I don’t recall running over any more snakes, dead or alive, so the snake killer label seemed to fade away with time only to be revived at the occasional holiday get together. The cookie burner moniker, however, followed me around like a curse. Many items in the cookie or the general bakery item category suffered a similar fate when placed by me into the oven.
I know what you are thinking. Yes, I did use a timer. Inexplicably, the chiming signal did not register with me. I was completely deaf to it. I would swear it did not go off.
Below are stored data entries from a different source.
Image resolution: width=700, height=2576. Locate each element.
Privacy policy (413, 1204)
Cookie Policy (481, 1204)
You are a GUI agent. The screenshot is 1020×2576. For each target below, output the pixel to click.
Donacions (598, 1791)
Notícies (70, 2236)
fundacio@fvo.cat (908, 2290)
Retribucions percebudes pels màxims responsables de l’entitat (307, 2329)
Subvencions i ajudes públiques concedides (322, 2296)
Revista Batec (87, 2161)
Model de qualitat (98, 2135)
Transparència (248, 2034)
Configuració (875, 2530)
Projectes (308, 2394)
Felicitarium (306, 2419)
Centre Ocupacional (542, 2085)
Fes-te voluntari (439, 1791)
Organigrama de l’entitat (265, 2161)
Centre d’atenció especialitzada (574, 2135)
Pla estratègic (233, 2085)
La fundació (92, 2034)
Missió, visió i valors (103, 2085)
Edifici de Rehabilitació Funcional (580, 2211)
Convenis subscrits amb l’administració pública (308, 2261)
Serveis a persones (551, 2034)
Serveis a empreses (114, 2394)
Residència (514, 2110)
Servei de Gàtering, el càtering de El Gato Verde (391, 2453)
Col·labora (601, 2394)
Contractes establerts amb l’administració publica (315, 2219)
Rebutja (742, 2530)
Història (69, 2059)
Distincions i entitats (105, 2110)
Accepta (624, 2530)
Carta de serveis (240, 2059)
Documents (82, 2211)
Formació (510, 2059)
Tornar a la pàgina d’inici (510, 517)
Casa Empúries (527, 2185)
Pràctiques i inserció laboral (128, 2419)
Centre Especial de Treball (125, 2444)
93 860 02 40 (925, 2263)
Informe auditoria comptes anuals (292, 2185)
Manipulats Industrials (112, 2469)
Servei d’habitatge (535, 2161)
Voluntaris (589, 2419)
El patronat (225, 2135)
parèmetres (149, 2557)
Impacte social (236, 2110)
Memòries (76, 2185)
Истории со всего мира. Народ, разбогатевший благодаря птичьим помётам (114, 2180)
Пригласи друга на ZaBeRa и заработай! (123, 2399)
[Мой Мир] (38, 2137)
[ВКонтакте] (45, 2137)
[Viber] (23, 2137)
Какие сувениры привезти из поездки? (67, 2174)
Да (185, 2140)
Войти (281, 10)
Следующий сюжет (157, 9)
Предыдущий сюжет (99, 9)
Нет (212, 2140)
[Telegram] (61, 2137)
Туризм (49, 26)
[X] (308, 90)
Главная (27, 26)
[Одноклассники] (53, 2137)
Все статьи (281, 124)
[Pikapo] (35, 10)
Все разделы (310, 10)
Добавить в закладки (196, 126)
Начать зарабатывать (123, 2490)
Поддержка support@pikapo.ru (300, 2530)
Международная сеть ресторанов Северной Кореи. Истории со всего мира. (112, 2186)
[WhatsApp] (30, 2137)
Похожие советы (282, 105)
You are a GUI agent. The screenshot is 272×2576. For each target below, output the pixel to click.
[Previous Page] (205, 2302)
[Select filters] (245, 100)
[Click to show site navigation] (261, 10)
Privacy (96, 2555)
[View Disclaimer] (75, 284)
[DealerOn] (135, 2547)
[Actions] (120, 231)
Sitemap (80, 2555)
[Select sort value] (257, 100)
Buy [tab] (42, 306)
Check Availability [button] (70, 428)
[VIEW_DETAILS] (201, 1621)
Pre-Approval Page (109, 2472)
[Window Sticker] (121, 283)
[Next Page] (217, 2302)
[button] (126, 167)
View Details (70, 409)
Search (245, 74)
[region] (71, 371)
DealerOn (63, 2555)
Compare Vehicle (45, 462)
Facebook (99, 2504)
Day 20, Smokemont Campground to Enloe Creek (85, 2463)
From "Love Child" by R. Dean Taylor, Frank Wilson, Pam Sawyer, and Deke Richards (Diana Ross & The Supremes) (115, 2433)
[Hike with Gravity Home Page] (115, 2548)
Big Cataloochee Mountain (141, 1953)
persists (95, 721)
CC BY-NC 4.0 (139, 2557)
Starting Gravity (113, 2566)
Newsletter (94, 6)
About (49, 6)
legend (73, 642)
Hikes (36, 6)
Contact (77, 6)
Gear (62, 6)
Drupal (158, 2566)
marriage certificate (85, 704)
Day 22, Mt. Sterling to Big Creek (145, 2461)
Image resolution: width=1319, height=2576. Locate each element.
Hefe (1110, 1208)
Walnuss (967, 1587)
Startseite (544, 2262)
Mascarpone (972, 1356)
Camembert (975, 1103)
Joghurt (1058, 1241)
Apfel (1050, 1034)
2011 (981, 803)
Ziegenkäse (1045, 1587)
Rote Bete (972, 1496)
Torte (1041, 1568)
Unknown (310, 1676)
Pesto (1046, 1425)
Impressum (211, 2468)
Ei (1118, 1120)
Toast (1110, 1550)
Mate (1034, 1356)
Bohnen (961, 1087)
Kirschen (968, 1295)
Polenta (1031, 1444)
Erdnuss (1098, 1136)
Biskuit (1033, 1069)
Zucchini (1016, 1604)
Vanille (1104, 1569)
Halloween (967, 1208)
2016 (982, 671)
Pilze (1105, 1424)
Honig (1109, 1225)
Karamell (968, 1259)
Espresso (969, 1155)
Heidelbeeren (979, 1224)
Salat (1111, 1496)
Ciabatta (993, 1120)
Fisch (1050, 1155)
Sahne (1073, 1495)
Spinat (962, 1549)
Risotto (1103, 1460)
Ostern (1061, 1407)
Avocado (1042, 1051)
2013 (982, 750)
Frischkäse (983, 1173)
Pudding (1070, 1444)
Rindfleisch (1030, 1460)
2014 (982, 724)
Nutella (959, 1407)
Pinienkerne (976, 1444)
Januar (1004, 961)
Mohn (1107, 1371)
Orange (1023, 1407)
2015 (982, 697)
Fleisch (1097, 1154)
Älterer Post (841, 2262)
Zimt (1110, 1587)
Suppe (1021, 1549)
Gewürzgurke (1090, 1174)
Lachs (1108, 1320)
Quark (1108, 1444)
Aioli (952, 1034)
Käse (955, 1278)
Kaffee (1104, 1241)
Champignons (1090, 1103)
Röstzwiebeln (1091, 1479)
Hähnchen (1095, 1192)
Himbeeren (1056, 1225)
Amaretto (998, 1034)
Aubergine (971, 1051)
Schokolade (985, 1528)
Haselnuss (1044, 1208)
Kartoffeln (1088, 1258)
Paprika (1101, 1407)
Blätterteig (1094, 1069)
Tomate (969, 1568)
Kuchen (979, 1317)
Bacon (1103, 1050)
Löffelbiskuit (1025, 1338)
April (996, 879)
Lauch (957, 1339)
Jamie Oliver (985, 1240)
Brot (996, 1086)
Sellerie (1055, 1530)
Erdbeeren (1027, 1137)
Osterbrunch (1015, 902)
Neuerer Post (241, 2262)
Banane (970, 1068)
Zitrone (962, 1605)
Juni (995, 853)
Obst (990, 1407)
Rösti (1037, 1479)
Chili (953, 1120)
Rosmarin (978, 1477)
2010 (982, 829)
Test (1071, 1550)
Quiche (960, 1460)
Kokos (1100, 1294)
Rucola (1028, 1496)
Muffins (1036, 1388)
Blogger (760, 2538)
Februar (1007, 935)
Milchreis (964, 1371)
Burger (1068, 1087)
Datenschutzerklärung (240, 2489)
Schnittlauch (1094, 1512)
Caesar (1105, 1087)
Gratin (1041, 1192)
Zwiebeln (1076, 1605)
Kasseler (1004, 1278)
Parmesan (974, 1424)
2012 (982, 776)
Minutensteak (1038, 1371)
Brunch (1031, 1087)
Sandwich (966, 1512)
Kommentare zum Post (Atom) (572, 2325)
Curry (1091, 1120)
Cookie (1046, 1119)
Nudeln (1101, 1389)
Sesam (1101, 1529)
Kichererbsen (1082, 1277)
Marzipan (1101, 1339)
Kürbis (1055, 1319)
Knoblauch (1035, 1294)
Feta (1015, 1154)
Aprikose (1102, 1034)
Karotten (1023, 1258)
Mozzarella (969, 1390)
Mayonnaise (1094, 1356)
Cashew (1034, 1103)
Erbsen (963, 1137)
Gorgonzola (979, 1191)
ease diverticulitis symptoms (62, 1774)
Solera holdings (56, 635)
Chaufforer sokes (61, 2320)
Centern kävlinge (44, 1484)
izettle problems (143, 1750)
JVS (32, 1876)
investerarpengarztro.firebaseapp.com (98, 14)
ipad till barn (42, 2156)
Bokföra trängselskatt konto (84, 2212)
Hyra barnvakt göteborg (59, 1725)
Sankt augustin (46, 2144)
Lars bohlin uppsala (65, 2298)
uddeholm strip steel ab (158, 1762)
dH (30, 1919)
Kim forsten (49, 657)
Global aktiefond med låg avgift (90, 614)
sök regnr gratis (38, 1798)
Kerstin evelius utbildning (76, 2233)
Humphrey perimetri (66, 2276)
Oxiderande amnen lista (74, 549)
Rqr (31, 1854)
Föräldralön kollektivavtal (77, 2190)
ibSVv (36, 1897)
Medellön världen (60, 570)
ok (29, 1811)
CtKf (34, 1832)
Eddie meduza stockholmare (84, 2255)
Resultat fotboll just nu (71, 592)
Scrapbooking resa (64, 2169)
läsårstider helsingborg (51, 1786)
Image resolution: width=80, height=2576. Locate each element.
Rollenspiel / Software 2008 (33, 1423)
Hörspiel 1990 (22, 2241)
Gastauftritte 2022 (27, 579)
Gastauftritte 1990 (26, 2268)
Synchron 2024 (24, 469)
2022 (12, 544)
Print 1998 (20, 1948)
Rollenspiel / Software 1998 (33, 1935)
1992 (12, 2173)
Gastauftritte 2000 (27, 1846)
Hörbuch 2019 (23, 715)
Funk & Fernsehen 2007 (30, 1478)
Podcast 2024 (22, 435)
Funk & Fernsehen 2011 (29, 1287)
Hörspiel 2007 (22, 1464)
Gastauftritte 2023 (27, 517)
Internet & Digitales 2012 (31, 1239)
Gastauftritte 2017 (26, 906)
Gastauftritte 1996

So suspicious did I become of timers and a wider timer conspiracy designed to make me look bad, that I discontinued use of them completely relying instead on
my acute sense of smell to determine doneness. This approach yielded similar results. Cue the smoke alarm.
To make matters worse, our smoke alarm doesn’t just emit the obnoxiously loud, ear-splittingly high-pitched whine. It also says, “Fire! Fire! Fire!” in a decidedly accusatory, but urgently calming female voice. Taking it personally, I argue with it. “Fire, fire, fire,” it says. “It is not a fire,” I respond loudly so everyone in my home and also the neighboring houses can hear.
Why do I burn all of these innocent bakery items, sacrificing perfectly delicious chocolate chip cookie dough, yeast rolls, and cornbread to incineration? Well, I’d like to say I’m distracted with multi-tasking. Often I’m talking on the phone while folding laundry, listening to a podcast, and stirring chocolate pudding on the stove all at the same time. Distracted, sure. But isn’t this the state of every single person who is using the kitchen these days? Is it unreasonable to dream of myself wearing a pressed pink apron with hands pressed to my knees as I lean over to peer through the little window in the oven door patiently waiting for my cookies to reach the perfect golden state like a new parent gazing through the window at the hospital nursery at her baby with a state of confidence that says, “I just know you will come out all right.”
No, such dreams are a waste of time. I burn the cookies because an expectation was set for me years and years ago. It was like the Emperor of Domestic Tranquility touched a scepter to my head and declared with certainty, “This girl will be a burner of cookies.” I took the title to heart. If that’s what everyone thought I was, it must be true. I burned the darn cookies, because everyone, even me, expected it.
Not so damaging to be a cookie burner, except to the cookies, but what if you are given the title of “stupid”, “lazy”, or “weakling”? Labels can be very hard to remove once they are stuck on. Were you given a label, or did you give one to yourself? Has it affected your life negatively? Take a moment to think about it. Once you figure out your negative labels, make a concerted effort to cast them off and give yourself new labels of your choosing. I’m hoping my kids will have a chance to decide on their own self given labels – ones like “good friend to those in need”, “girl who is good at math”, or maybe even "excellent cookie baker". In the meantime, check out the song, "Hall of Fame" by The Script, which beautifully encourages rising above labels.